Sono fermamente convinto che in tali conflitti, per quelli di noi che sono terzi, la parte da schierare non è quella di uno dei combattenti, ma quella delle persone intrappolate nel mezzo, e quella delle generazioni ancora da affrontare. Venire. È nostra responsabilità aiutare le parti in conflitto a costruire una situazione migliore nel mondo. Mettere al centro i diritti umani, non sperare di metterli da parte o eluderli attraverso programmi di crescita economica o manovre diplomatiche. E, quando accadono, poterlo fare denunciare gravi violazioni dei diritti umani, indipendentemente da chi le commette, ed essere in grado di ritenere responsabili i responsabili – quando sono avversari, il che è facile, ma soprattutto quando sono partner.
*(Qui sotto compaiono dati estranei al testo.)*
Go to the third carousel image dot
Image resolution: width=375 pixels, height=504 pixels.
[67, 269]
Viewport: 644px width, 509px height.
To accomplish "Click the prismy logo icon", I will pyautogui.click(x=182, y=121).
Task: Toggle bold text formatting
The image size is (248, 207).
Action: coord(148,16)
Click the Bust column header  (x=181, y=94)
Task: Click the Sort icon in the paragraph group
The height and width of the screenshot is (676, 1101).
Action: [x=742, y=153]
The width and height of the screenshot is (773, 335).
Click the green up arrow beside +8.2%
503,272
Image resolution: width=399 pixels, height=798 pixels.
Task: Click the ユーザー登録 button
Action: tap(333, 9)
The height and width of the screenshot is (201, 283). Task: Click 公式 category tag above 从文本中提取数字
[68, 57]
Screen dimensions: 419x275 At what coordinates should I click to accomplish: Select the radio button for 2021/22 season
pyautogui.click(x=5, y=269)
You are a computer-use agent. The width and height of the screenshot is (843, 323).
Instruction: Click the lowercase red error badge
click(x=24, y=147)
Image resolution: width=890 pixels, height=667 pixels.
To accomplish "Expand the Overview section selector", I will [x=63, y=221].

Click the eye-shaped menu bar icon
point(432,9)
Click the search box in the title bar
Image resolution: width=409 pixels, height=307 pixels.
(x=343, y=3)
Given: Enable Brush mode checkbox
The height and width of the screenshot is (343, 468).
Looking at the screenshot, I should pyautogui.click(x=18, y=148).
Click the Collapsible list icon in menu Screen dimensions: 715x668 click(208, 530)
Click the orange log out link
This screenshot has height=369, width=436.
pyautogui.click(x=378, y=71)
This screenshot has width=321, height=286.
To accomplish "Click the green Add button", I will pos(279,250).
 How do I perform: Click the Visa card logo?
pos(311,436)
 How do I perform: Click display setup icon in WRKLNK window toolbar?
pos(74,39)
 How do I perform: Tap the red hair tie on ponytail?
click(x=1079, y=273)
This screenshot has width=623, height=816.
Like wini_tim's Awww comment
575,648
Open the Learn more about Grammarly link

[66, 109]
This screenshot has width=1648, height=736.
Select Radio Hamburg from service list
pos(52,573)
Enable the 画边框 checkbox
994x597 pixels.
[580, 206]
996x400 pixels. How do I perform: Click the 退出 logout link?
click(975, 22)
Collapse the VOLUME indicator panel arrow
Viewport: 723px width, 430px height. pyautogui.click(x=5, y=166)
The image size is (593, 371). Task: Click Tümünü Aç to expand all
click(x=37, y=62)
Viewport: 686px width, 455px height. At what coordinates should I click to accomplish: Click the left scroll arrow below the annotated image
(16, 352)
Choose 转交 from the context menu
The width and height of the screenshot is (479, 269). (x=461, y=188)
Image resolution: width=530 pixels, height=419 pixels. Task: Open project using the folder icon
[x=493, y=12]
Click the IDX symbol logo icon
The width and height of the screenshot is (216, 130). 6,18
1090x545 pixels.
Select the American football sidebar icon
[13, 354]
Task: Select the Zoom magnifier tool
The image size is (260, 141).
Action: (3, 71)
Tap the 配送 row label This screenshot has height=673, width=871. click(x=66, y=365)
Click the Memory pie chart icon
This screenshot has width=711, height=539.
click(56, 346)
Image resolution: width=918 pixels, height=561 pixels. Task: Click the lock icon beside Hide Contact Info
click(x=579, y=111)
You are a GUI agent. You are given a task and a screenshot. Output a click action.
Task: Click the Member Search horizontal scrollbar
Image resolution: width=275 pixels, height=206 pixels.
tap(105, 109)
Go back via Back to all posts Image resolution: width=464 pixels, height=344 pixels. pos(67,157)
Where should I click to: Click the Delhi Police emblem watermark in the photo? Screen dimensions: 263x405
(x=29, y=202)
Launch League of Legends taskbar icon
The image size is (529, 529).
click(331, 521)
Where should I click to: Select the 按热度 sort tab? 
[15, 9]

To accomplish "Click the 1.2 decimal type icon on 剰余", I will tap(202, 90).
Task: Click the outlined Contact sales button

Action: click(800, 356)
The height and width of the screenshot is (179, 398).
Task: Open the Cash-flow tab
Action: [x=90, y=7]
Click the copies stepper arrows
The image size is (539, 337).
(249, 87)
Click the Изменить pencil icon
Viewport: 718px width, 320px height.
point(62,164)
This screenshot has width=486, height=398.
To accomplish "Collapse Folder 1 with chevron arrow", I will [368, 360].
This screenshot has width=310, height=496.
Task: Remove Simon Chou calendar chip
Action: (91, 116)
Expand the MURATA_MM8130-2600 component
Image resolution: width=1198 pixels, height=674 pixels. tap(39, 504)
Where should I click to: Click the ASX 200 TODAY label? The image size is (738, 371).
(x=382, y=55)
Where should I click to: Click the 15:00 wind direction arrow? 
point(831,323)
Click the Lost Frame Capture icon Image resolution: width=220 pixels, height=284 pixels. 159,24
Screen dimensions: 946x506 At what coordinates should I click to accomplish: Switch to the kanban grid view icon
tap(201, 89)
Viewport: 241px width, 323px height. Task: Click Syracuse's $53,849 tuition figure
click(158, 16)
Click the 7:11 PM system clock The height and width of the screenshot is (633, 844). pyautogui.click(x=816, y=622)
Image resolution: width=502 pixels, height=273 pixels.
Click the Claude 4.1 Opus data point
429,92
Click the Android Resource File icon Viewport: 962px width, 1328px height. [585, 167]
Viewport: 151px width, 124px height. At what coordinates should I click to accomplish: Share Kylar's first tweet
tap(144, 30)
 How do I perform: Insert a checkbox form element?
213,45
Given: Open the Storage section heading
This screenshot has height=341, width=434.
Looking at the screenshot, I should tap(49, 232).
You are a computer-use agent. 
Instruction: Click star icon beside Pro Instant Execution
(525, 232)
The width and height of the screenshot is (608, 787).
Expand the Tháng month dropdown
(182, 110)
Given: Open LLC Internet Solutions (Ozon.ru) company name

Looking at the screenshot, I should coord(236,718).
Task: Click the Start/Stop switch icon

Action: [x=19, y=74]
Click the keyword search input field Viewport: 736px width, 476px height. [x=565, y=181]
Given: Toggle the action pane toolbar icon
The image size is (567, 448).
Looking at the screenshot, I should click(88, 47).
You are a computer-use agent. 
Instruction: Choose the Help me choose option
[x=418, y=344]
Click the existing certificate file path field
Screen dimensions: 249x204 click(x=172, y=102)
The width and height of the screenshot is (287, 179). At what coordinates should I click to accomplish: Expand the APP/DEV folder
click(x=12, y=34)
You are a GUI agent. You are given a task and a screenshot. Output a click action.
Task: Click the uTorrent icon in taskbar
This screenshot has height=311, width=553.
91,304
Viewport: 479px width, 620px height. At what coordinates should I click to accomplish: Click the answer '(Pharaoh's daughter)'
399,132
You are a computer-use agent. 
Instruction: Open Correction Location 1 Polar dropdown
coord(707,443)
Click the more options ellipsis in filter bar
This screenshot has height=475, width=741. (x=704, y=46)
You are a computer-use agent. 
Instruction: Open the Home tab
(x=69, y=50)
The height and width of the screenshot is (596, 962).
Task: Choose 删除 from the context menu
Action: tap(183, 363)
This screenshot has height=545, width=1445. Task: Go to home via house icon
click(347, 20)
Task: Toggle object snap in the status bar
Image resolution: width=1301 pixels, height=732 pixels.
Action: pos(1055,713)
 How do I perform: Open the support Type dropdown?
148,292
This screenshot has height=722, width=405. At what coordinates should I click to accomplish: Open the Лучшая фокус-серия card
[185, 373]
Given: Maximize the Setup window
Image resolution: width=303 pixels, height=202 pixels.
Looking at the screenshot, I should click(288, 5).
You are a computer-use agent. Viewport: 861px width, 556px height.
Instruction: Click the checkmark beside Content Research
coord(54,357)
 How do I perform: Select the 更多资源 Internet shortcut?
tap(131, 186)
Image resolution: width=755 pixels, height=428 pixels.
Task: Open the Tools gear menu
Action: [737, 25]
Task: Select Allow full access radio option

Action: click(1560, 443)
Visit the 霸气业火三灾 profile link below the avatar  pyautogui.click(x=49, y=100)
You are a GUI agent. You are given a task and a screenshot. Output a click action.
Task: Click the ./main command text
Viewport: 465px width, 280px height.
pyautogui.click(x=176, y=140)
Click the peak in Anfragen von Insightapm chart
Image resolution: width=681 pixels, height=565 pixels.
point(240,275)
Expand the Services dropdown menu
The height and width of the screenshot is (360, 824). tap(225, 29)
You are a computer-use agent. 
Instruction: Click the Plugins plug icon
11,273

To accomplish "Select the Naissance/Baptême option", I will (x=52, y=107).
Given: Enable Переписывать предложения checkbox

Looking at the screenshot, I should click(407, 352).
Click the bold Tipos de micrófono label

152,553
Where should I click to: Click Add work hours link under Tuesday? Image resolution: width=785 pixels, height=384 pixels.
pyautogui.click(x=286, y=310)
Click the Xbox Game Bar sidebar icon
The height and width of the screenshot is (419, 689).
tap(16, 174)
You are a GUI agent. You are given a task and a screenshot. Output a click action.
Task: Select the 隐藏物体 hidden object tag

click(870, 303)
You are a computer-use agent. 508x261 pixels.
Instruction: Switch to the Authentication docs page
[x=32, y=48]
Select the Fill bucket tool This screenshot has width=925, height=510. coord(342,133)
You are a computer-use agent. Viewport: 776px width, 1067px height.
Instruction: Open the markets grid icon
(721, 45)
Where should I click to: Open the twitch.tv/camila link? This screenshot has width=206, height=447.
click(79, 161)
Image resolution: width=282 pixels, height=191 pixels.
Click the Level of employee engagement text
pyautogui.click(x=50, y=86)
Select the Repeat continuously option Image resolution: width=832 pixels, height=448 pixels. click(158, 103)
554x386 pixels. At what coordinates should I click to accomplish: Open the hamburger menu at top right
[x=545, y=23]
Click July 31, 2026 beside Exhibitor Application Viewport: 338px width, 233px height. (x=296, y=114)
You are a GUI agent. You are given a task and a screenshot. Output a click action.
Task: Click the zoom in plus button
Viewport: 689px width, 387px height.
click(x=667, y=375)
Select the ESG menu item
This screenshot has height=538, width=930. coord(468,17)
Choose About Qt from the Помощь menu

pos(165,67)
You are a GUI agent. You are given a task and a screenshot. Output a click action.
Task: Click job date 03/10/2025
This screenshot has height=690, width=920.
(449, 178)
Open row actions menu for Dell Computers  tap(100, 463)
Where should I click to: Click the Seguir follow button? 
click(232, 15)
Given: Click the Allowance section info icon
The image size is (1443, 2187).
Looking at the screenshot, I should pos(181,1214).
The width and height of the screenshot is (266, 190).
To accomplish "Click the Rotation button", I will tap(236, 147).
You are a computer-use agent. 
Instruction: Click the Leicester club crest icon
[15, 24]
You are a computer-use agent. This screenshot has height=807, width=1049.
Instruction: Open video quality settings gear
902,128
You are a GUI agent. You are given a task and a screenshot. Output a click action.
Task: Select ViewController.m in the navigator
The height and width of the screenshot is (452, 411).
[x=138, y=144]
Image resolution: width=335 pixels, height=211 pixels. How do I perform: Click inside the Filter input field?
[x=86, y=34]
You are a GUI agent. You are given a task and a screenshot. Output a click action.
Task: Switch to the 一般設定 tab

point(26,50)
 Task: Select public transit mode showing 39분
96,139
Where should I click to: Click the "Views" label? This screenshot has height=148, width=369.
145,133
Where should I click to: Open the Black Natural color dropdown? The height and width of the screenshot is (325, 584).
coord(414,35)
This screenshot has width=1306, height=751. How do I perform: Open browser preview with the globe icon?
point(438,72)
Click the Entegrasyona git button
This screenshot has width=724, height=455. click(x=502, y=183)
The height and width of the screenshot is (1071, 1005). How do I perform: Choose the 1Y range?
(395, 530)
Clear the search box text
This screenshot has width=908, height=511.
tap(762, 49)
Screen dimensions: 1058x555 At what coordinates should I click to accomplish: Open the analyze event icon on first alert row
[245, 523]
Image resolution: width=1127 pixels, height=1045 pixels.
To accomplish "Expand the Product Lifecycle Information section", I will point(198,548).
Riconosco e sono rincuorato nel vedere gli sforzi compiuti da questa Amministrazione per moderare la risposta di Israele, compreso il sostegno alla fornitura di aiuti umanitari, elettricità e acqua a Gaza, e per un passaggio sicuro. Nel mio ruolo di Primo Ministro, tuttavia, le mie responsabilità risiedono saldamente nell’ambito del trasferimento di armi. Ed è per questo che mi sono dimesso dal governo degli Stati Uniti e dal Primo Ministro: perché mentre posso, e ho lavorato duramente, per modellare una migliore elaborazione delle politiche nel campo dell’assistenza alla sicurezza, non posso lavorare a sostegno di una serie di importanti decisioni politiche, compresa la fretta
più armi da una parte del conflitto, che ritengo miope, distruttivo, ingiusto e contraddittorio con gli stessi valori che sosteniamo pubblicamente e che sostengo con tutto il cuore: un mondo costruito attorno a un ordine basato su regole, un mondo che promuove sia l’uguaglianza che l’equità e un mondo il cui arco storico si piega verso la promessa di libertà e giustizia per tutti.

E vorrei notare con preoccupazione nel congedarmi, per quanto riguarda le competizioni ben al di là del conflitto attuale, che se vogliamo un mondo plasmato da quelli che percepiamo come i nostri valori, è solo condizionando gli imperativi strategici con quelli morali, tenendo i nostri partner, e soprattutto attenendoci a quei valori, ce la faremo.

Voglio concludere sottolineando che, sebbene la burocrazia non sia priva di automi e che, come ho imparato, il coraggio fisico è più facile del coraggio morale, ho avuto il privilegio di lavorare con un gran numero di persone veramente riflessive, empatiche, coraggiose, e buoni dipendenti pubblici, e molti di loro si possono trovare nel PM, dal suo livello iniziale fino al livello più senior. Mentre continuano a promuovere gli interessi della nazione e del mondo in un campo in cui, forse più di ogni altro, è più facile essere migliori che essere buoni, posso dire senza esitazione che sono i migliori. Auguro loro continuo successo, forza e coraggio. E auguro a tutti noi la pace.

Josh Paul, 18 ottobre 2023.

Qui trovate il messaggio in originale su LinkedIn (qui trovate il suo messaggio in originale: https://www.linkedin.com/posts/josh-paul-655a25263_explaining-my-resignation-activity-7120512510645952512-APhR?utm_source=share&utm_medium=member_desktop

Le opinioni espresse in questo articolo sono dell’autore.